TASK INPUTS below:
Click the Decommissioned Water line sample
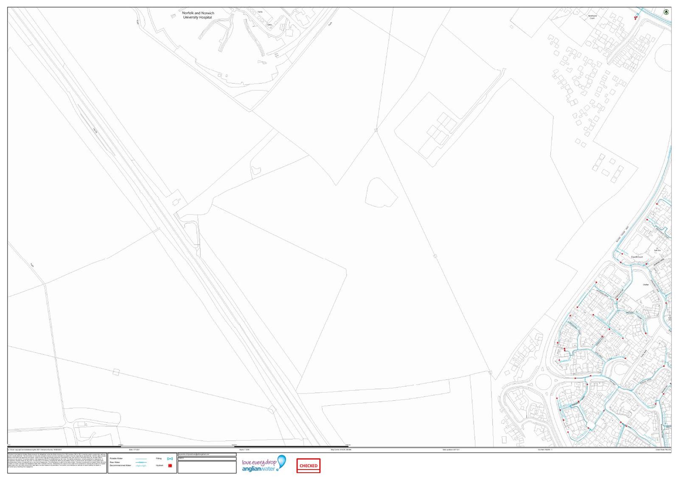 140,466
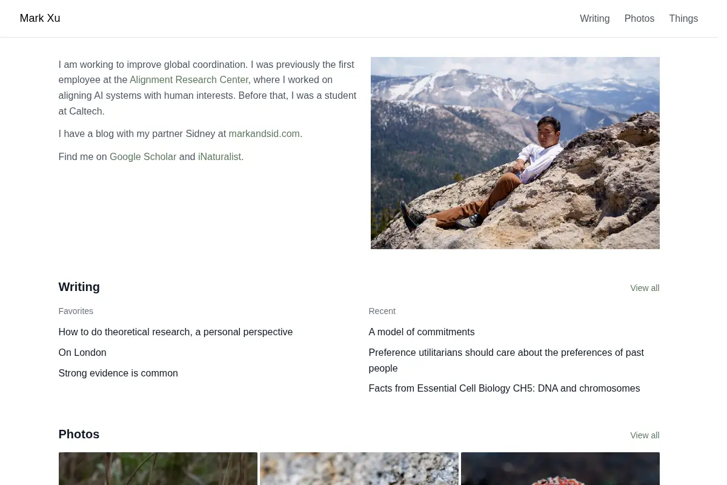Open the middle gray rock photo thumbnail

tap(359, 469)
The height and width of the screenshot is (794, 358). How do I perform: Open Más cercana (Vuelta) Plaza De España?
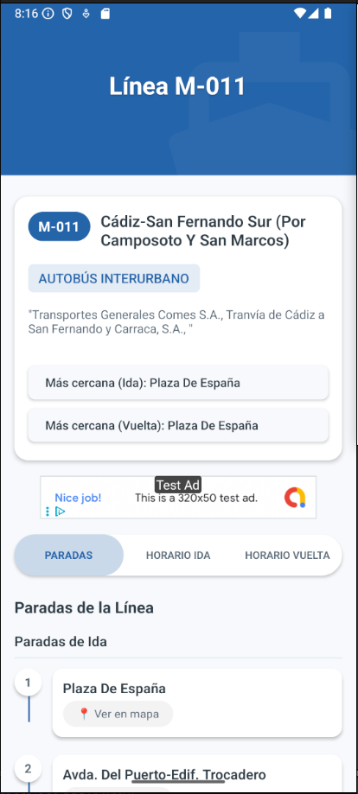(x=178, y=425)
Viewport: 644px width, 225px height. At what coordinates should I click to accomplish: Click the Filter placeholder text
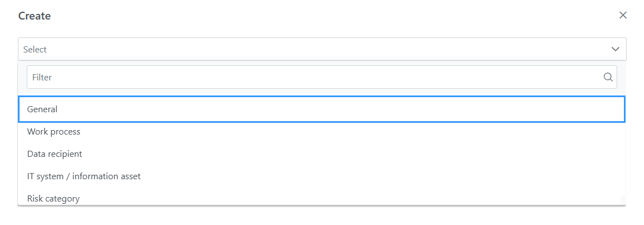[42, 77]
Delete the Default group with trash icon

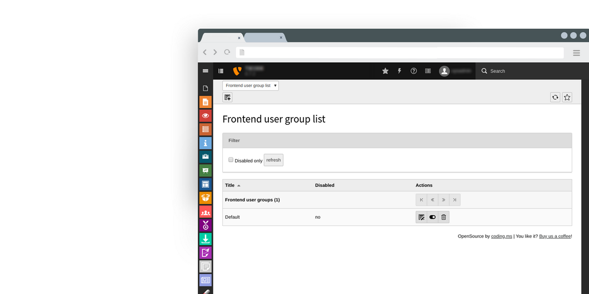point(443,217)
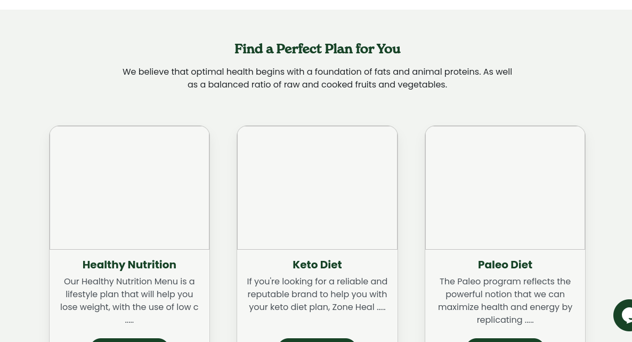632x342 pixels.
Task: Select the Paleo Diet plan title
Action: tap(505, 265)
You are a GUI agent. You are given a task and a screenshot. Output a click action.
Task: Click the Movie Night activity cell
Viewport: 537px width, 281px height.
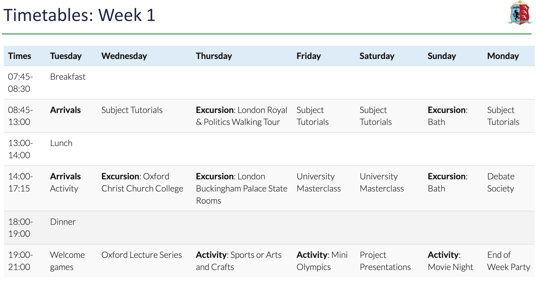tap(450, 261)
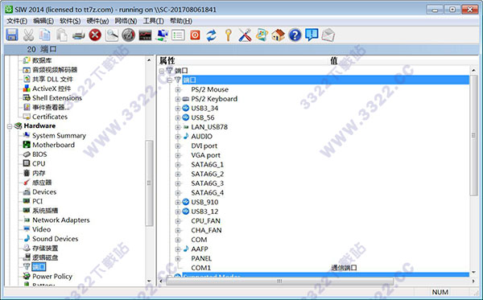The height and width of the screenshot is (300, 483).
Task: Click the left tree's scroll down arrow
Action: (x=149, y=281)
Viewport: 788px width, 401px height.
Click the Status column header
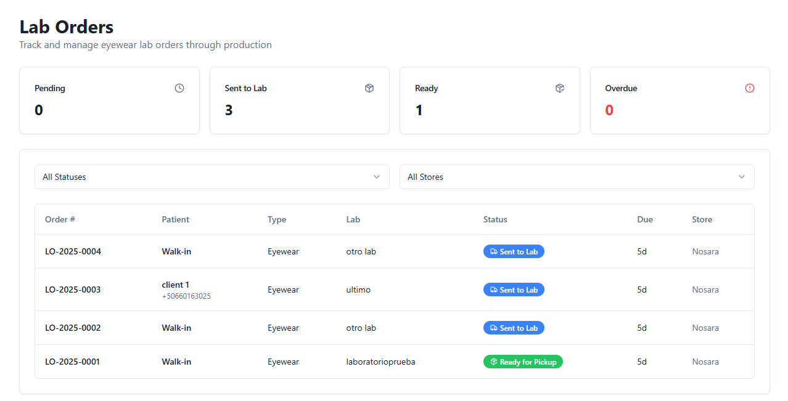pyautogui.click(x=495, y=219)
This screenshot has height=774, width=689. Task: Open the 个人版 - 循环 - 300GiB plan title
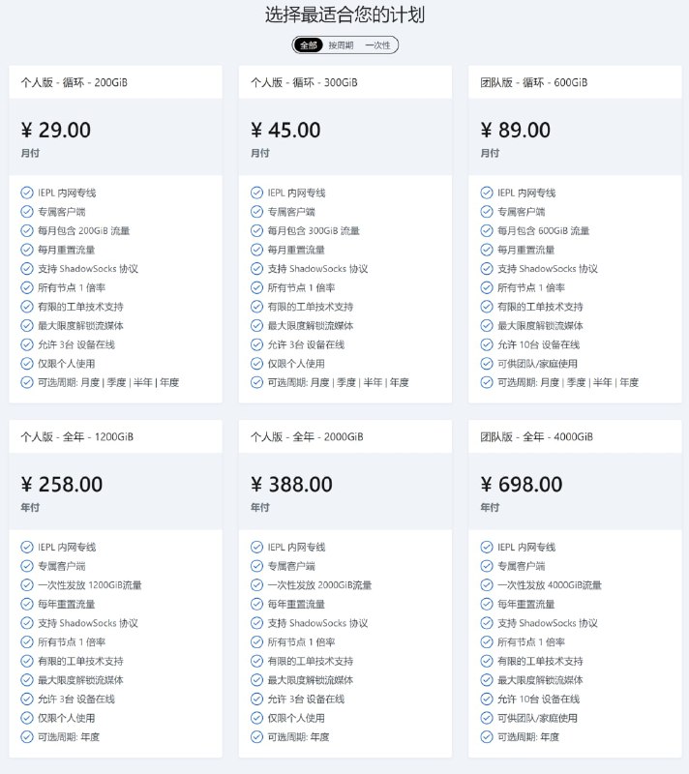pos(304,82)
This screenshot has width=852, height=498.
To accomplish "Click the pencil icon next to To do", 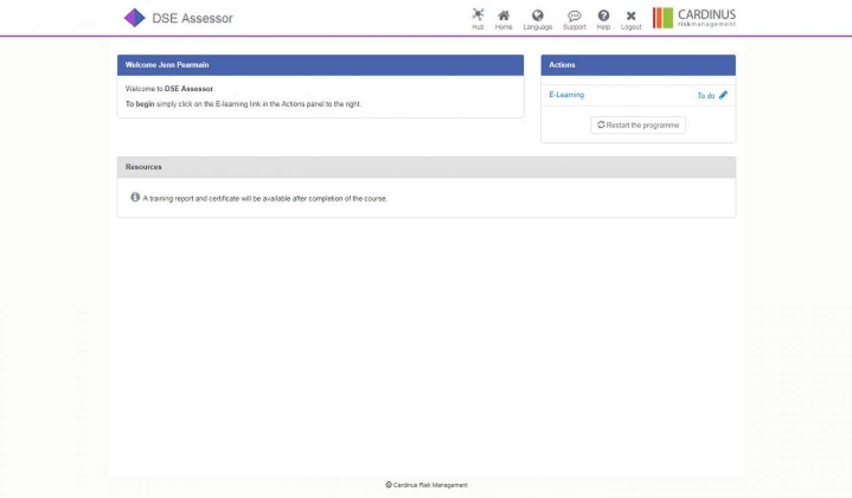I will [724, 95].
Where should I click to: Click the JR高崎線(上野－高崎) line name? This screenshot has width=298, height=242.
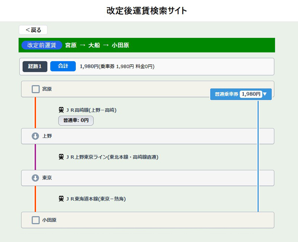pos(91,110)
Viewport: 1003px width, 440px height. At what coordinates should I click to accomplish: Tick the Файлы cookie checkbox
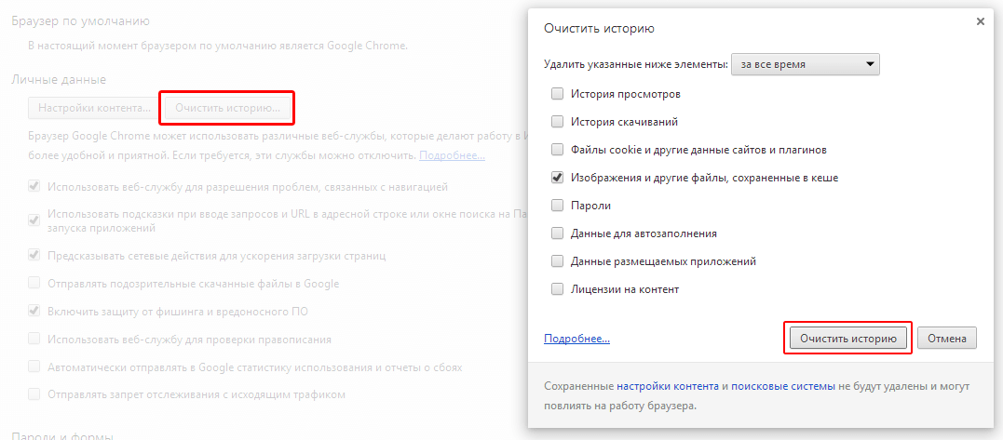[557, 150]
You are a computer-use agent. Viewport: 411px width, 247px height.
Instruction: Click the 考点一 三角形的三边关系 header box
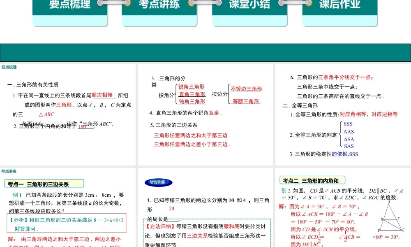click(45, 183)
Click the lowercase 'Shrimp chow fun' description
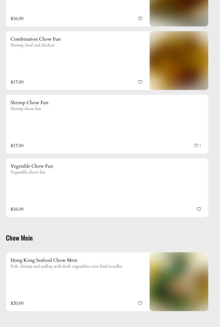This screenshot has height=327, width=220. (26, 109)
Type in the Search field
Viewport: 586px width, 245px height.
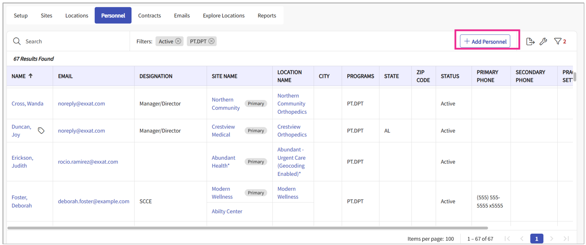coord(73,41)
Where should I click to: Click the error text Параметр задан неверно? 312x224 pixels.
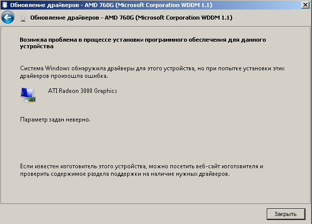point(55,120)
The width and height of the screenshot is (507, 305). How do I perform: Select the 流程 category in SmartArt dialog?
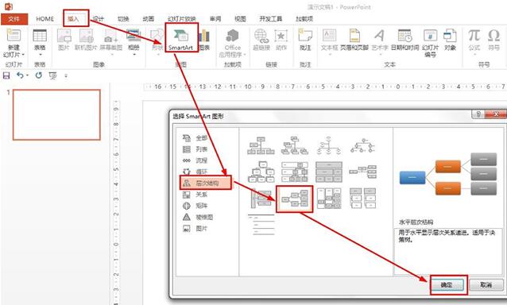pos(195,160)

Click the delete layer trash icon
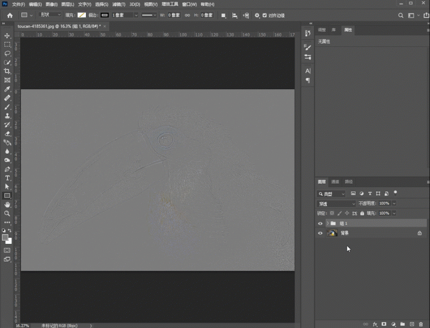[421, 324]
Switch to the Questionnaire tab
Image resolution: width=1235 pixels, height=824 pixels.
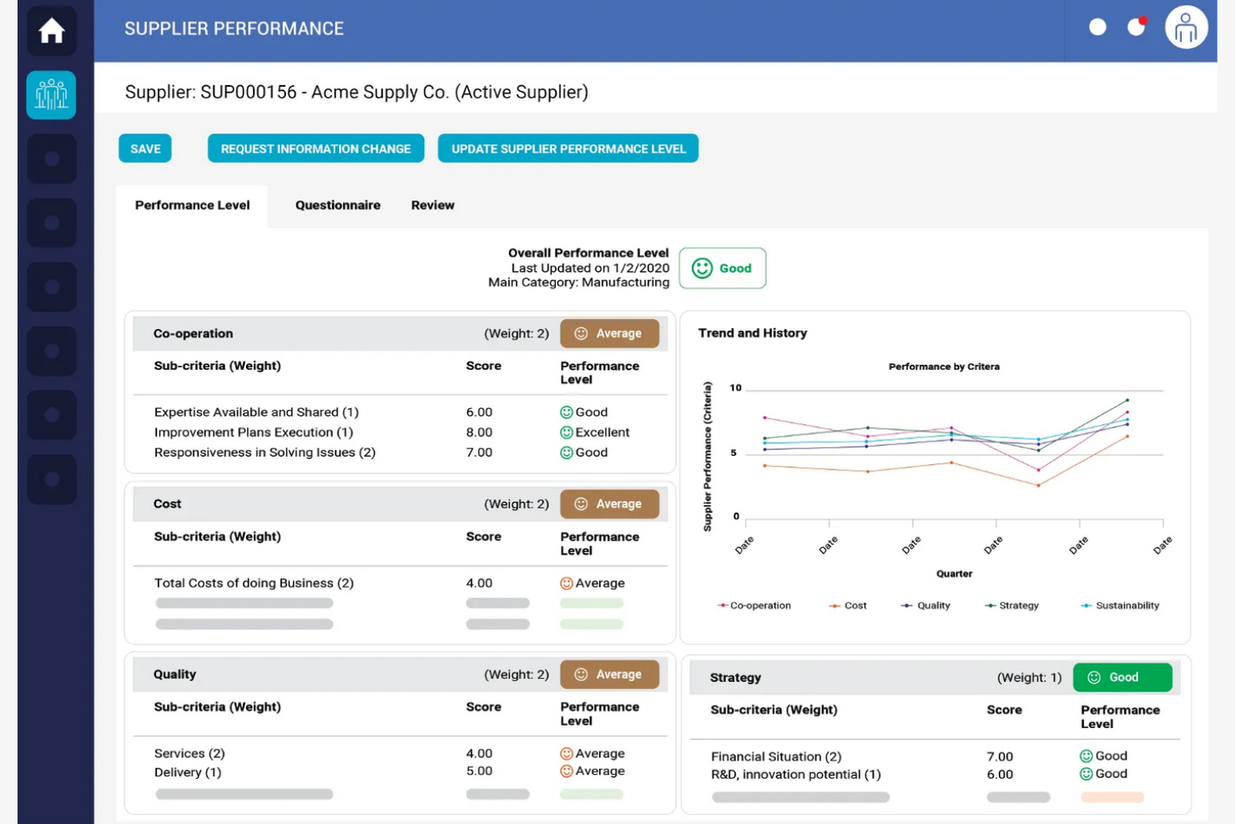pyautogui.click(x=337, y=205)
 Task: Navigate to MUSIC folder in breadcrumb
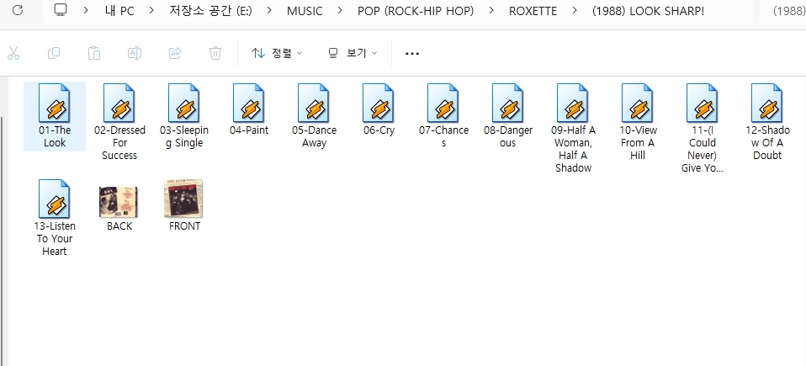pos(305,11)
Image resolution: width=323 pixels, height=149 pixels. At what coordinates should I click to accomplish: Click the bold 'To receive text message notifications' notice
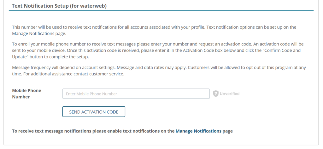[93, 131]
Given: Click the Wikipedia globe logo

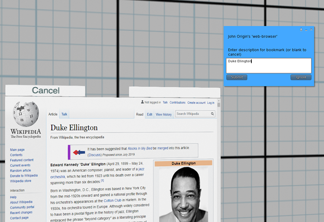Looking at the screenshot, I should (26, 114).
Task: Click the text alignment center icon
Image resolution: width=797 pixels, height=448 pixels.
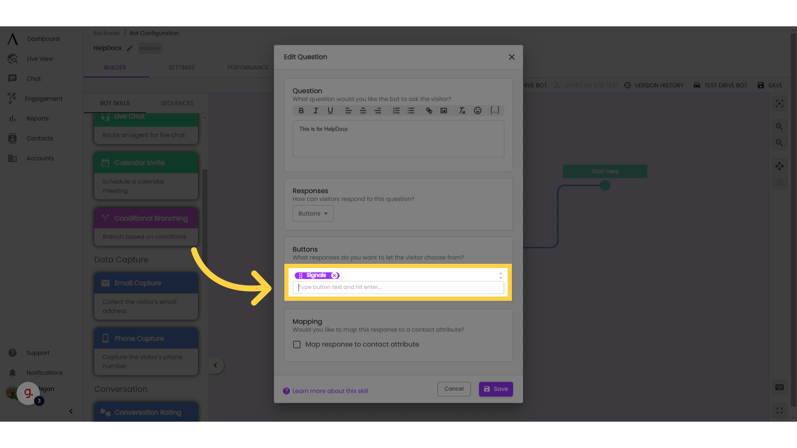Action: point(362,110)
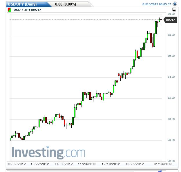
Task: Click the 11/07/2012 date axis label
Action: (x=64, y=164)
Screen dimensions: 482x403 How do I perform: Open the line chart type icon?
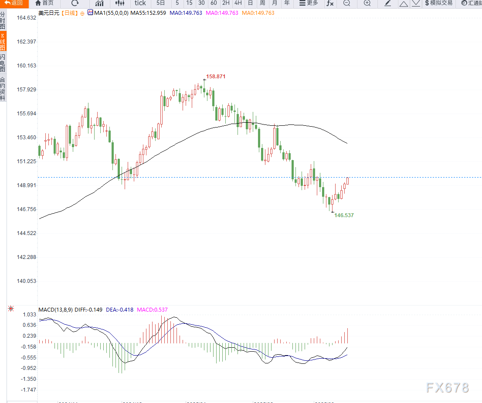(x=99, y=3)
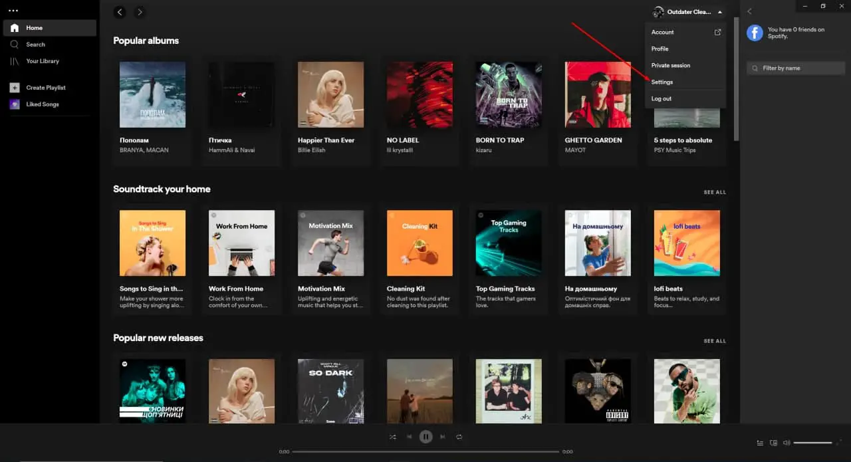Screen dimensions: 851x462
Task: Open the play queue
Action: pyautogui.click(x=760, y=442)
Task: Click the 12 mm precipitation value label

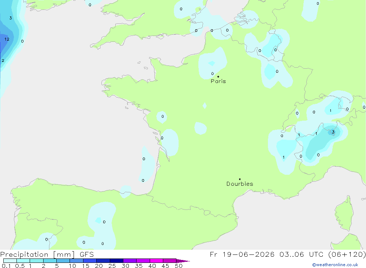Action: click(7, 39)
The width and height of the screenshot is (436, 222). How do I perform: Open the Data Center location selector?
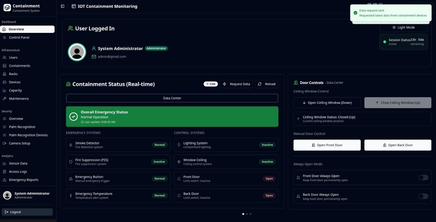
End of TASK INPUTS.
◆ **EXERCISE**
Whenever the word "agent" appears in a line above, copy that line.

◆ **RESPONSE BELOW**
You are a GUI agent. You are given a task and a screenshot. Output a click action.
You are a computer-use agent. Viewport: 411px width, 247px height.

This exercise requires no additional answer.